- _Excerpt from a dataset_
━━━━

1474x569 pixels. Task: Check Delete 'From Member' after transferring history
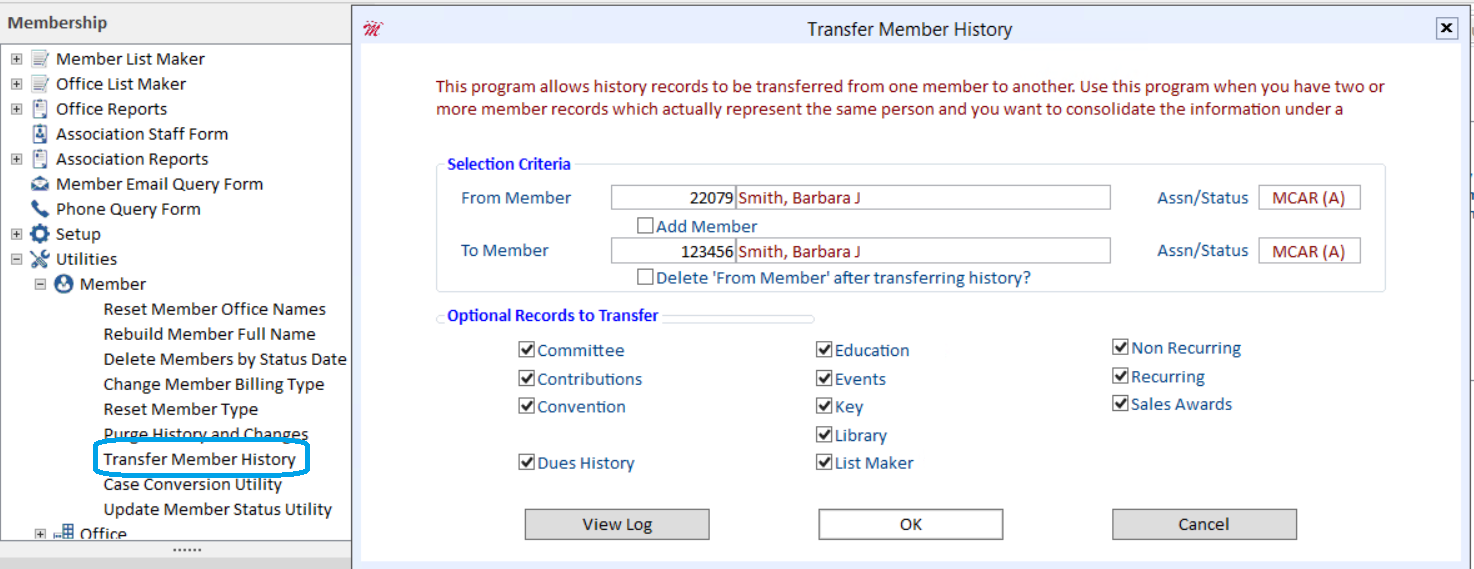coord(646,277)
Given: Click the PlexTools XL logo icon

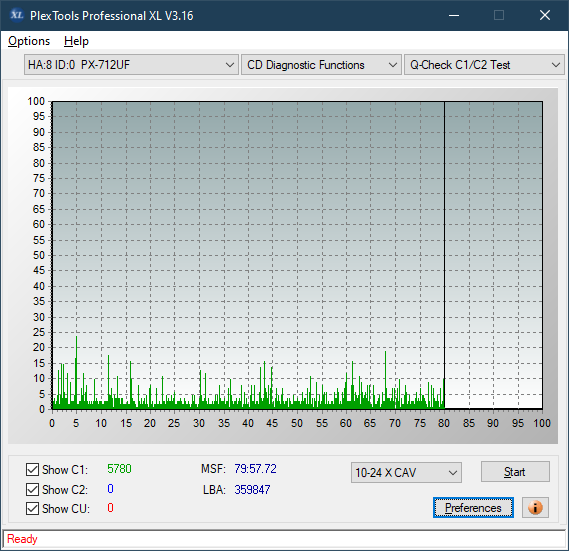Looking at the screenshot, I should [x=16, y=15].

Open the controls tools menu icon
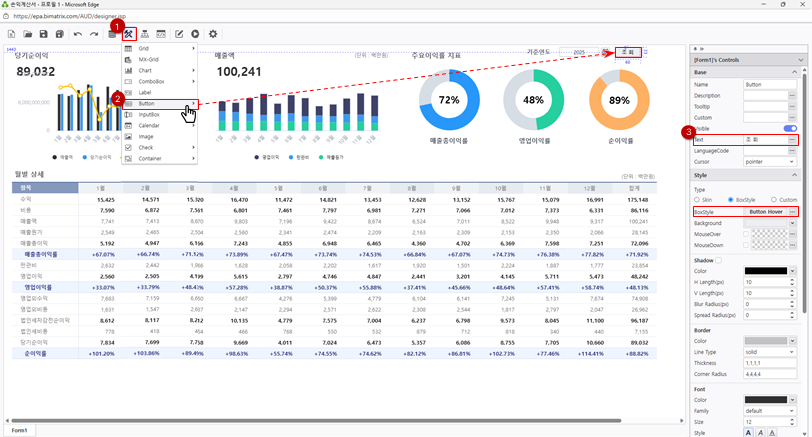point(129,34)
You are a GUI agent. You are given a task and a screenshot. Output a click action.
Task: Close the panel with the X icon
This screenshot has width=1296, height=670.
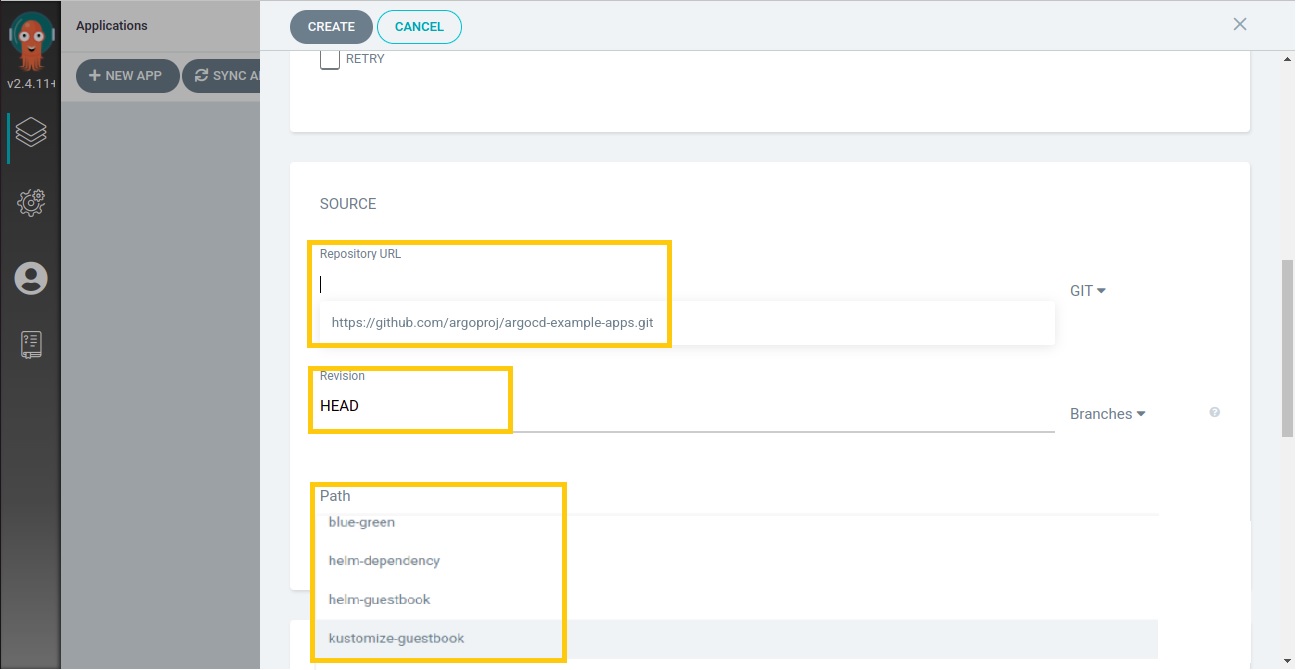[1240, 24]
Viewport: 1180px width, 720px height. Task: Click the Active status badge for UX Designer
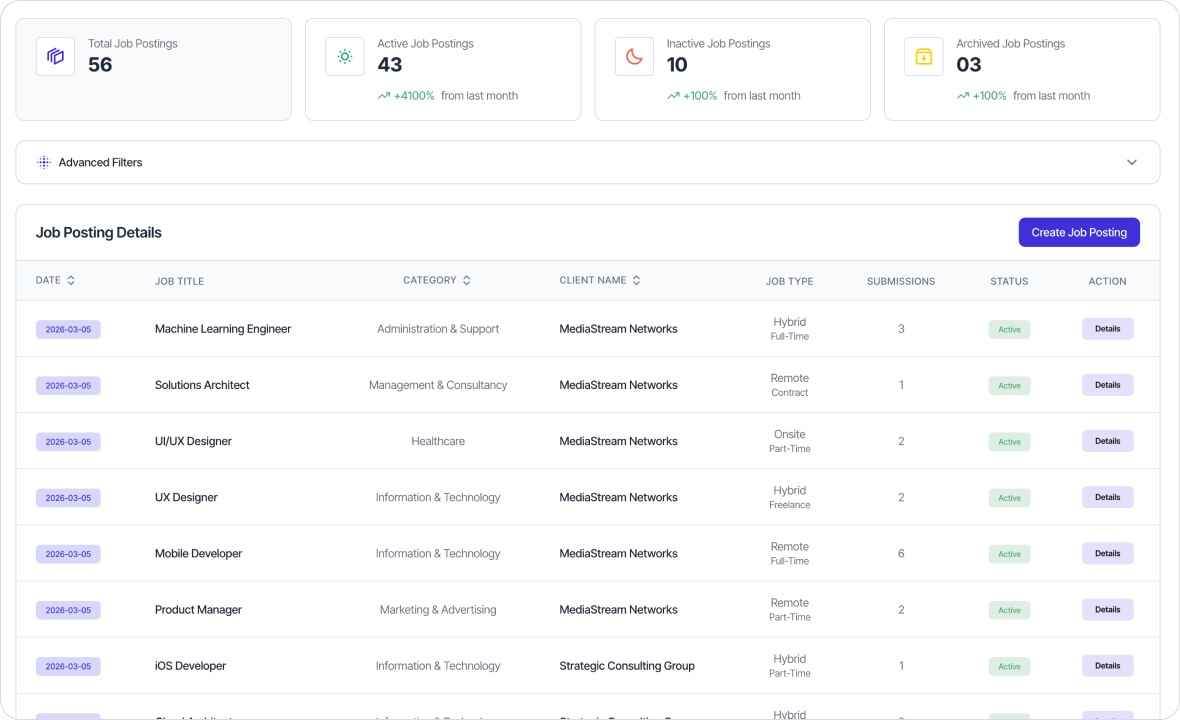[x=1009, y=497]
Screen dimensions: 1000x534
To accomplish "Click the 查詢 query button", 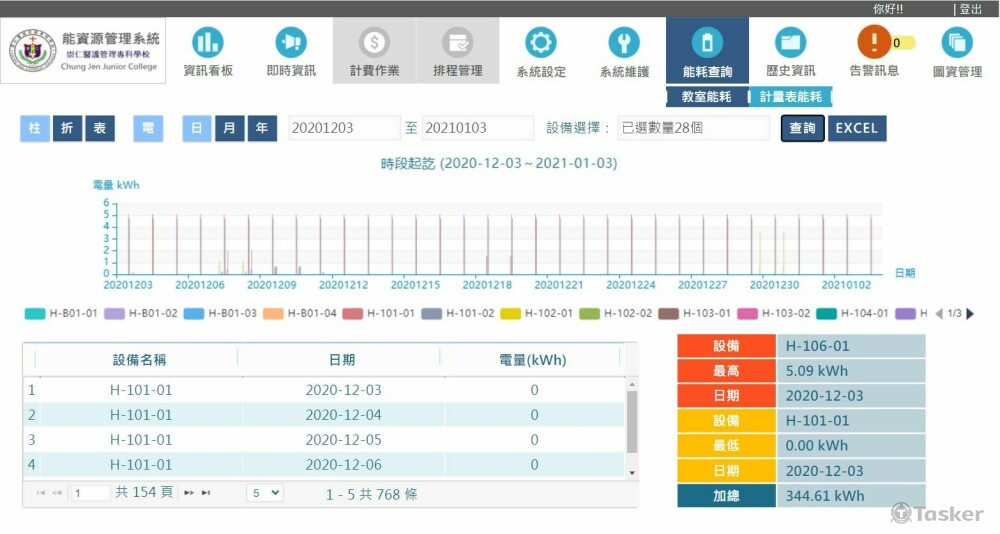I will (x=802, y=128).
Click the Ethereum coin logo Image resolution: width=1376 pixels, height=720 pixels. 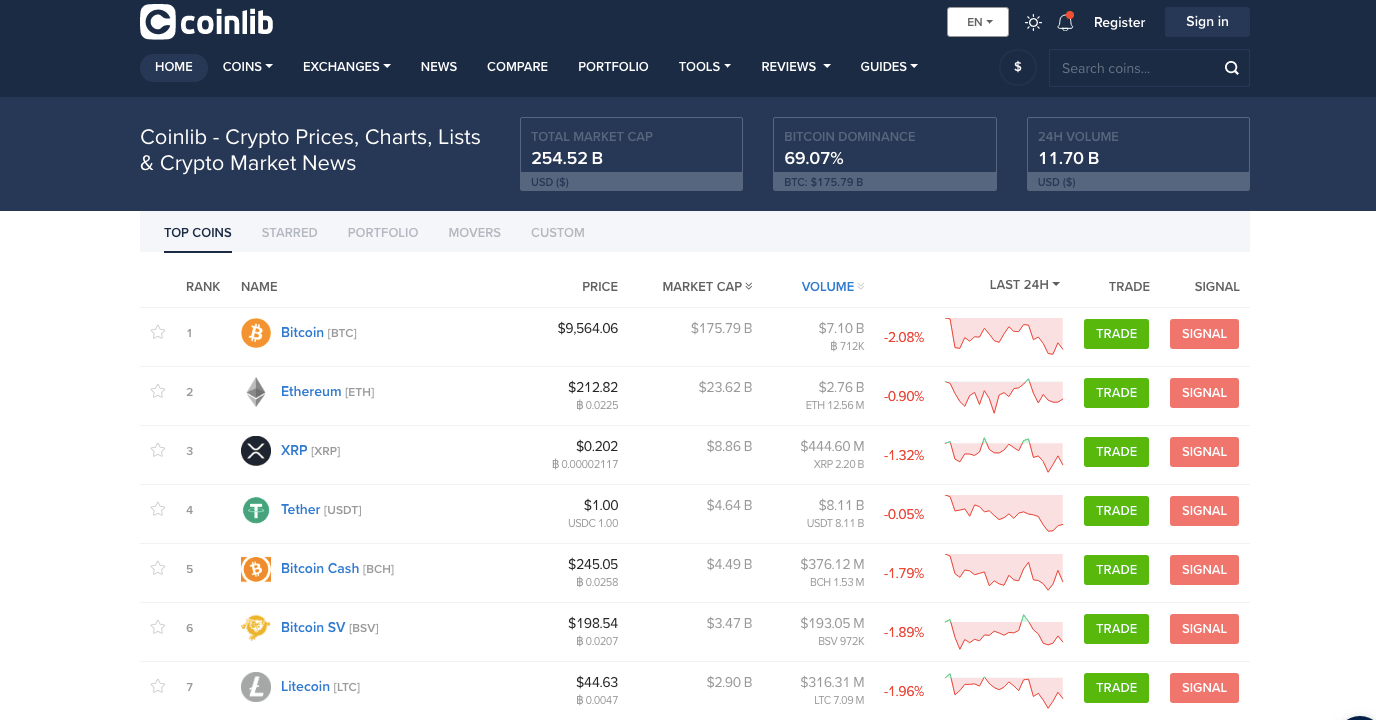(255, 391)
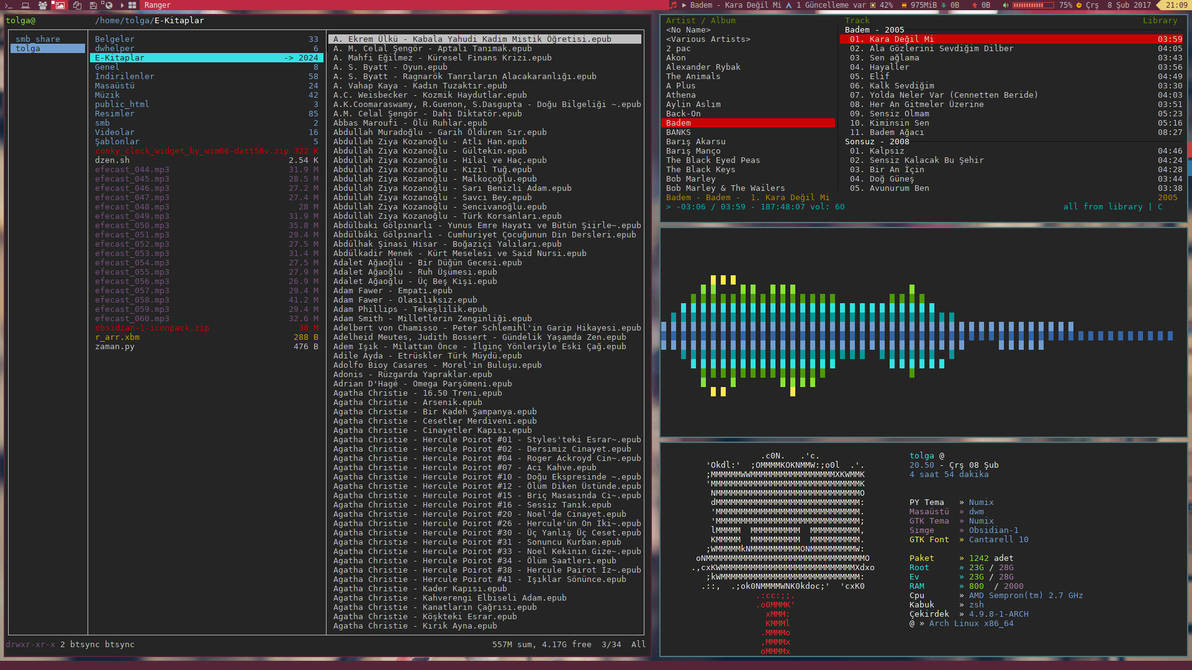
Task: Click the volume bar showing 75%
Action: [x=1037, y=5]
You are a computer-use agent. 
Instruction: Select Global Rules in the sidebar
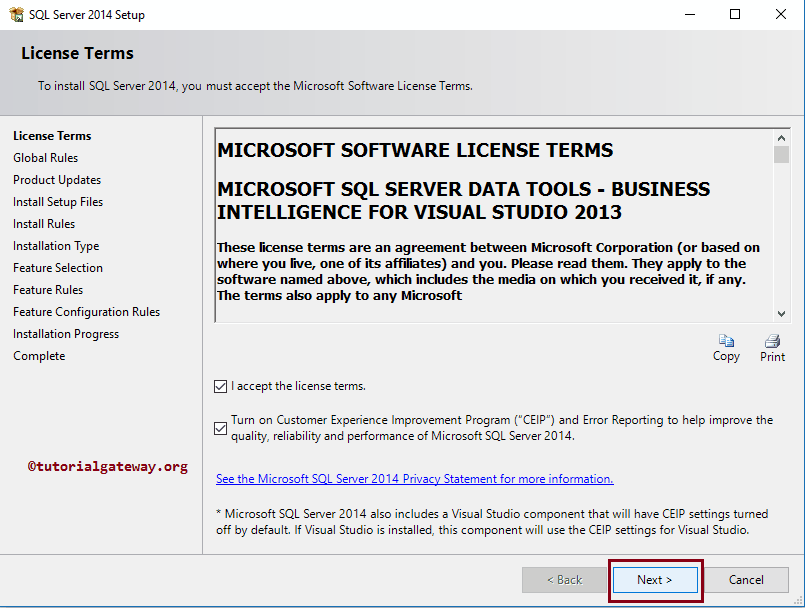[x=45, y=157]
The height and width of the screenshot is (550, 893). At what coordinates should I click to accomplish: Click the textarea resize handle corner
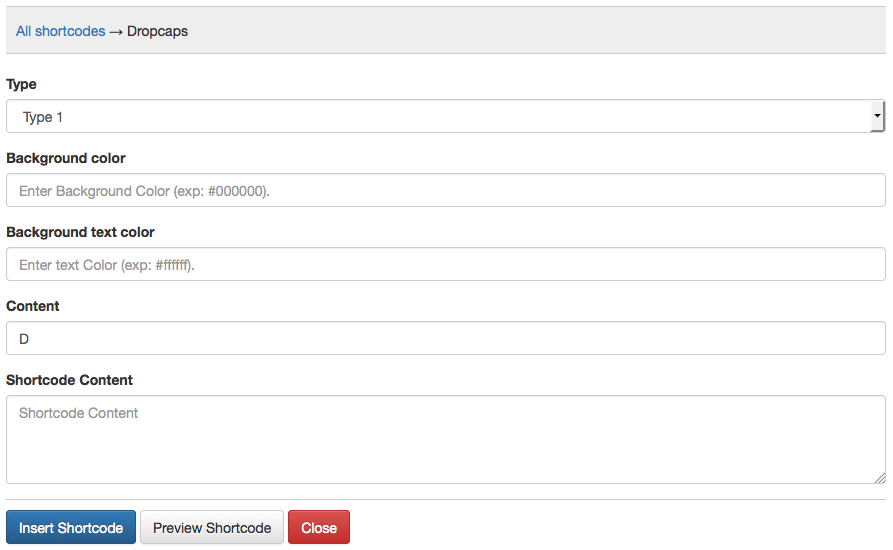point(880,478)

━━━━

Copy everything from the line containing "The height and" down to the end of the records, leaving the pictures out.

- _Output_
The height and width of the screenshot is (550, 893). At what coordinates should I click to accomplish: Click the textarea resize handle corner
point(880,478)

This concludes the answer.